Mine's the one with "on the Origin of Species" in the pocket.
Careful - don't mix up two separate issues
1 - compliance. As any company, Google has to comply with local law, which raises interesting questions in itself about jurisdiction - Google Switzerland, for instance, has a problem as that is responsible for the whole EU but Swiss laws differ. So, for email security you'd like to hold it in a country that is fanatic about Data Protection and will require *evidence* or warrented suspicion before a warrant is issued (I would not call the UK RIPA 2000 a barrier to unauthorised snooping).
2 - custodial duties. Once a warrant has been issued, the question is what happens to the data released.
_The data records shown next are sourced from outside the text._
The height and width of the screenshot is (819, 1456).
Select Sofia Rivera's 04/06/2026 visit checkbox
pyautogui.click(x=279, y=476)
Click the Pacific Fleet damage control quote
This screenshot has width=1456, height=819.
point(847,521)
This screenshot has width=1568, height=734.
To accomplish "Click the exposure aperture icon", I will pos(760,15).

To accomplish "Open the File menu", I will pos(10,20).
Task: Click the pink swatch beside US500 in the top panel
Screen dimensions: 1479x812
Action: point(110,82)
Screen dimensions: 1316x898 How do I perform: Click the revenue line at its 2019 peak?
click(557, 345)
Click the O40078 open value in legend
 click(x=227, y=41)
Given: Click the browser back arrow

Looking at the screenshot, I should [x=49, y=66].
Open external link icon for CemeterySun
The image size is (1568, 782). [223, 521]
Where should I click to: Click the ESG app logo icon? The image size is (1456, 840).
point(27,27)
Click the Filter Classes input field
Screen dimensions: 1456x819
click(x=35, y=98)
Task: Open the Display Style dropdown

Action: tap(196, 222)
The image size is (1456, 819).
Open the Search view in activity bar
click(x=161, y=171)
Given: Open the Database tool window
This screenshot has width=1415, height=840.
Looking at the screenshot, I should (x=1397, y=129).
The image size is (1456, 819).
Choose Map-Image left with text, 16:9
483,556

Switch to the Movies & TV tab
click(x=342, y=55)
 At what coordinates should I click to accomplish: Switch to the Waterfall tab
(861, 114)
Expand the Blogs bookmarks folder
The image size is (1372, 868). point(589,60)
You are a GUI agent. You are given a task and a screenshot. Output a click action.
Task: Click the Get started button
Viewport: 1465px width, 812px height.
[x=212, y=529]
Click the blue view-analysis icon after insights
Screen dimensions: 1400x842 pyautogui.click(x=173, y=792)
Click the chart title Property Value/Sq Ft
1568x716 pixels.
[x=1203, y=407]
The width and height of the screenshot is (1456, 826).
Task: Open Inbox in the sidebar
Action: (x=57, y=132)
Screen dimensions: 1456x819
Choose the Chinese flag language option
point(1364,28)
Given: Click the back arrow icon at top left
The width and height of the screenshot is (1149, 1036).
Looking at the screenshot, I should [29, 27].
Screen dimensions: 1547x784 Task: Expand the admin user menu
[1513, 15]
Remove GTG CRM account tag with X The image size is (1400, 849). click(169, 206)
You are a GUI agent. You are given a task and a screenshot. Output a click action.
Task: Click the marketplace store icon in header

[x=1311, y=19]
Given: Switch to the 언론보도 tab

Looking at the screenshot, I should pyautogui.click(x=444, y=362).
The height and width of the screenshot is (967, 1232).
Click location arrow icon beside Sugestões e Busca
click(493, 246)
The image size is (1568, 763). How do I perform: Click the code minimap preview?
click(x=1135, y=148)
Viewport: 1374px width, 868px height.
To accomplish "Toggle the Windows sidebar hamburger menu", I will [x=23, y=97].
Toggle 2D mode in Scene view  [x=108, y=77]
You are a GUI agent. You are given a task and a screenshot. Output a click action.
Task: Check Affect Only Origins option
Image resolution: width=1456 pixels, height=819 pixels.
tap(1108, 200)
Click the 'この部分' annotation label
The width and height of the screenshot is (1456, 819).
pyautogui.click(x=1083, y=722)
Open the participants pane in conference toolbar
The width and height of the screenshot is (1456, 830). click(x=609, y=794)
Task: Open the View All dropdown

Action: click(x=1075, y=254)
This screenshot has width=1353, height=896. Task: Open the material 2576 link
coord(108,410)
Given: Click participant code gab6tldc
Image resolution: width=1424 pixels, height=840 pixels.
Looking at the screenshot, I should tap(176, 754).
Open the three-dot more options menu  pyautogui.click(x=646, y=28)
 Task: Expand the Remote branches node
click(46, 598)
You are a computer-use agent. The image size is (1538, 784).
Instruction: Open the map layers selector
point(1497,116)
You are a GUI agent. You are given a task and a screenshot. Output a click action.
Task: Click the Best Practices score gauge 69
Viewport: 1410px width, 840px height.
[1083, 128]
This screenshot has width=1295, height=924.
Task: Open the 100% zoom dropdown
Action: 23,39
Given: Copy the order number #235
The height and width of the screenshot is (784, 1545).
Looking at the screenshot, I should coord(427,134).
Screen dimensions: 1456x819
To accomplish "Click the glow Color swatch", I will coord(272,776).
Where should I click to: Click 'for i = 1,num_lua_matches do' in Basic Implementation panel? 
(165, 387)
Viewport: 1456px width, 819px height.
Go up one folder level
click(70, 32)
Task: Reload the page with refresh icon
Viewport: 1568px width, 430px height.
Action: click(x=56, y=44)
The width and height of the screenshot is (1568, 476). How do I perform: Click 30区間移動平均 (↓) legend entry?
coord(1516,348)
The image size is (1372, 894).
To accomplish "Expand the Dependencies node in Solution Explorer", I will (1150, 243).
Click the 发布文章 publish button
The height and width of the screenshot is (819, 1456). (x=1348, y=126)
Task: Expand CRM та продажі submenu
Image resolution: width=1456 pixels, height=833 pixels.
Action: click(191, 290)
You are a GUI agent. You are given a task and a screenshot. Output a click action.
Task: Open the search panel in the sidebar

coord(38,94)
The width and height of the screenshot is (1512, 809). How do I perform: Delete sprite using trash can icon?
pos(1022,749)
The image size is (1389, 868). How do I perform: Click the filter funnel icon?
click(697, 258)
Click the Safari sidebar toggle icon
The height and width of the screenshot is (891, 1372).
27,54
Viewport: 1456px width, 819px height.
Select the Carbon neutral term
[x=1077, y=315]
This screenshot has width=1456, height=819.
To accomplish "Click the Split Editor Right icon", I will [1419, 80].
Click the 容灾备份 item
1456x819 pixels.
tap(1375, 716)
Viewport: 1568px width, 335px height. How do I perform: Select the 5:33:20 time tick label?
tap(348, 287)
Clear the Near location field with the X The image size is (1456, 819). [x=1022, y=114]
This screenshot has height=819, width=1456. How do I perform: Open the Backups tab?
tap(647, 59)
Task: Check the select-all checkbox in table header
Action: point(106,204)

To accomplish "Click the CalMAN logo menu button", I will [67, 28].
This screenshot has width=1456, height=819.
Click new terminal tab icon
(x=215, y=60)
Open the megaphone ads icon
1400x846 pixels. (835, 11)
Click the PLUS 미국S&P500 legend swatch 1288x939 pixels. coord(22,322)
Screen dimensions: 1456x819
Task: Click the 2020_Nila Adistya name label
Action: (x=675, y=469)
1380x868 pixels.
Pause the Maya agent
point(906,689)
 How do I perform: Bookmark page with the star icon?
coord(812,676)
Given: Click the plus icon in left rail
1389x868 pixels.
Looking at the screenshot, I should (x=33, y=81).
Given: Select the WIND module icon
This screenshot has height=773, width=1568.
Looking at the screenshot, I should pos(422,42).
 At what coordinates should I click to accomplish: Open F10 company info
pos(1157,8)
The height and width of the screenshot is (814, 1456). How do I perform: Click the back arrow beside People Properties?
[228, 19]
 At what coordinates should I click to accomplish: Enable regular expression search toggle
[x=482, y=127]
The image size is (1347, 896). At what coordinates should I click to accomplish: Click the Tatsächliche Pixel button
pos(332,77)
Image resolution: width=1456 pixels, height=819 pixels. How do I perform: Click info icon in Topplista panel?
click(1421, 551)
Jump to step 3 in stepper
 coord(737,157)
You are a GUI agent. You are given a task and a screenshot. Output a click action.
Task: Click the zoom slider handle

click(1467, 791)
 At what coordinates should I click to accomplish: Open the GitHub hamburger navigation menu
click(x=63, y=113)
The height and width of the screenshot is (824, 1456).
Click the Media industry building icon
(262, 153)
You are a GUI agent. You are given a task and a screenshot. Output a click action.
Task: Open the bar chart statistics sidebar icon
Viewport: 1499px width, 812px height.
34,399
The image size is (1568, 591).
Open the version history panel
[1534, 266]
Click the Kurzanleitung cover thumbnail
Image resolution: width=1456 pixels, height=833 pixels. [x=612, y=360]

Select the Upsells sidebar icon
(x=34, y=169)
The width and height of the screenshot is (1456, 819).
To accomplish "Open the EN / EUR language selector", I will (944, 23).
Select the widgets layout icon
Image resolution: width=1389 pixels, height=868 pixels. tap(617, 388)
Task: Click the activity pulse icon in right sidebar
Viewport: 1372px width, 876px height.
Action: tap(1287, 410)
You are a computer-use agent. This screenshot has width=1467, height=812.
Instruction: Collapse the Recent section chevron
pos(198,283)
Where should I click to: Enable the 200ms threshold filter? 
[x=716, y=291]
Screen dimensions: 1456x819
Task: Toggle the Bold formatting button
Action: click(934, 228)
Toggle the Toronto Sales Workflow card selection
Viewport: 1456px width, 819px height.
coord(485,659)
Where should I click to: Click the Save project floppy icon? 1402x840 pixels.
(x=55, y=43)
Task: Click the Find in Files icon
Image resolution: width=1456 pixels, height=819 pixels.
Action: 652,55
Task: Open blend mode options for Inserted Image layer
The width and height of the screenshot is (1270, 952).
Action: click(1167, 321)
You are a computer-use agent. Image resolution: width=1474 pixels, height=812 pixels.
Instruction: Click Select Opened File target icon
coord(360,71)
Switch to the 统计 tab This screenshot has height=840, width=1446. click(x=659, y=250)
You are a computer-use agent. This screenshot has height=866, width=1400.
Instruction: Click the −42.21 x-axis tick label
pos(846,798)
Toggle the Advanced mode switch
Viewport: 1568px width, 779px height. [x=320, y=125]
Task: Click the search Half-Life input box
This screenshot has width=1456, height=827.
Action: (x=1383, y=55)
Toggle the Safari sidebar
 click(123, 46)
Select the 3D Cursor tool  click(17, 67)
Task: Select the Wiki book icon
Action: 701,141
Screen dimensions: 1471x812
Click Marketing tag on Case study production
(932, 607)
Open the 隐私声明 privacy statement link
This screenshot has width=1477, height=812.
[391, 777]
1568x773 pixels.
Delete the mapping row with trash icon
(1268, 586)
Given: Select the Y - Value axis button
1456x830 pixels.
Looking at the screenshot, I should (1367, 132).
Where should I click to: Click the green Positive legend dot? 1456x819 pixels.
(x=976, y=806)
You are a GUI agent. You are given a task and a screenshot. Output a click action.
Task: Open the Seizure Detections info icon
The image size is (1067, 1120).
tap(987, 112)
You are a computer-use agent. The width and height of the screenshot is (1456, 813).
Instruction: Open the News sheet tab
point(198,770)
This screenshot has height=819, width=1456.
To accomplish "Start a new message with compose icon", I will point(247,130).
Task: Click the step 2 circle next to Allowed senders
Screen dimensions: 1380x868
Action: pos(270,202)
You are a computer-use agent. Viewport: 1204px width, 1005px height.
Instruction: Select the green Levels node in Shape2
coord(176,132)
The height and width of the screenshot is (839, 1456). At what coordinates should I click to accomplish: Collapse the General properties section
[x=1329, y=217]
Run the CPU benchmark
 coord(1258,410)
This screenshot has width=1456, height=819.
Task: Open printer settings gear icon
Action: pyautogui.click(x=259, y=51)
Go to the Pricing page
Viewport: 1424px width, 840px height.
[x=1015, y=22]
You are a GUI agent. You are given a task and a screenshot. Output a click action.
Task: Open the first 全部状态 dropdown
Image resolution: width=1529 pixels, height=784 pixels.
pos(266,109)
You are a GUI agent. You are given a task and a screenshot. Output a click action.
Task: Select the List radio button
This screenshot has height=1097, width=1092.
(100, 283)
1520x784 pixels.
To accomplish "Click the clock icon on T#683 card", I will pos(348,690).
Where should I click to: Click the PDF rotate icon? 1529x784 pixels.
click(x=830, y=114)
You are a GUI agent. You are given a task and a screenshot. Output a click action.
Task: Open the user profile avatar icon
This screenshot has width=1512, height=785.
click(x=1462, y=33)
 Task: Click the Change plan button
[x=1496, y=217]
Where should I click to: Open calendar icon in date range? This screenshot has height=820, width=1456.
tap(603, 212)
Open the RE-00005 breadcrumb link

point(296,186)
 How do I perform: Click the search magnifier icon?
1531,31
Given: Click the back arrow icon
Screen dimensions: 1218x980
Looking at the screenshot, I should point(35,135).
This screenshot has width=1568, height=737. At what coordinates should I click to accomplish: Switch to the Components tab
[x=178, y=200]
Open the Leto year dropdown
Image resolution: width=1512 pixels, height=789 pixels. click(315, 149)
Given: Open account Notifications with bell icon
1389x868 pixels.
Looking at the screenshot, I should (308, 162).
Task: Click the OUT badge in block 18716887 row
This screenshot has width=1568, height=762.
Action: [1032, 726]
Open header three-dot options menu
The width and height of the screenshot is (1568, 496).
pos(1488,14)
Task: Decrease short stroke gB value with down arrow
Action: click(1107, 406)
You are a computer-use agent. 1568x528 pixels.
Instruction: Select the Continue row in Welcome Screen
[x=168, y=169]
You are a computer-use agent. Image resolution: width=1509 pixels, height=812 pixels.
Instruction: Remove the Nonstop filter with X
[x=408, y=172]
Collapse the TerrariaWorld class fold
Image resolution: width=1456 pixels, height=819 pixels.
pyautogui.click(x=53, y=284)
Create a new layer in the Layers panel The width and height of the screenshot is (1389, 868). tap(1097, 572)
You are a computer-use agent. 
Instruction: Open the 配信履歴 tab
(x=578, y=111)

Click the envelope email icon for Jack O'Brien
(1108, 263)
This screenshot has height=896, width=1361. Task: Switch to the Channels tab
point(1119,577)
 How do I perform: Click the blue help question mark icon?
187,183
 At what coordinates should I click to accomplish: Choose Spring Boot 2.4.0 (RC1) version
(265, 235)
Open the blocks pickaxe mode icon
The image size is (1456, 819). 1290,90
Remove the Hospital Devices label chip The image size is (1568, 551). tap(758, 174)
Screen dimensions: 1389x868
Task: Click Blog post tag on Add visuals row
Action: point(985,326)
You will find in most countries that there is are no real custodial duties imposed, so if you're a private banker or a GP you may find that your precious data is suddenly handled by a junior policeman. The joys of yelling "terrorist". There are, however, countries where data released under warrant is strictly controlled. In Switzerland, for instance, will you have an investigative judge, who is the only one to look at the released data. Only on evidence of crime can the exact data set that proves this be released for evidence.
I would not touch Gmail even if it was a Gstring, sorry. But I'm picky that way anyway, I intensely dislike people spying on me for dishonest reasons (I'm OK with proper due process, because I don't have anything to hide - I just hate abuse).
Oh, and I put my money where my mouth is - I just set up a new email system in Switzerland. Just have to write up the details..
On the bright side
At least the bank lost some money paying lawyers and were forced to follow due process... we can't help it if the due process was not to our liking..
Re: Disabling mail account?
“So is it ok to blow up peoples post boxes if they get a misdirected postal packet?”
Wouldn't that inconvenience many others who also use the same post box (assuming no others nearby and, perhaps, no nearby post office)? Wouldn't it be better to destroy (well, seal up) their _letter_ boxes?